The Bleeding-heart by Mary Oliver
I know a bleeding-heart plant that has thrived for sixty years if not more, and has never missed a spring without rising and spreading itself into a glossy bush, with many small red hearts dangling. Don’t you think that deserves a little thought?
The woman who planted it has been gone for a long time, and everyone who saw it in that time has also died or moved away and so, like so many stories, this one can’t get finished properly. Most things that are important, have you noticed, lack a certain neatness. More delicious, anyway, is to remember my grandmother’s pleasure when the dissolve of winter was over and the green knobs appeared and began to rise, and to create their many hearts.
One would say she was a simple woman, made happy by simple things. I think this was true.
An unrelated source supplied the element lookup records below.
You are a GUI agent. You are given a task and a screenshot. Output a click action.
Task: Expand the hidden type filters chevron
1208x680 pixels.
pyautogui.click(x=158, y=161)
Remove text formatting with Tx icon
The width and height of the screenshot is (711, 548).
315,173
And more than once, in my long life, I have wished to be her.
This is a passage by Mary Oliver – Her books on the craft of poetry, A Poetry Handbook and Rules for the Dance, are used widely in writing programs. She is a Pulitzer Prize and National Book Award Winning Poet.
HAPPY MOTHERS DAY
Remember – Comfort comes from watching plants rise up out of the dirt each spring and from the sun’s rising every morning, and these rising rhythms chase away fears born during the still of the dark night; as a Mother’s love does.
“a Mother’s heart is a Garden of Love.”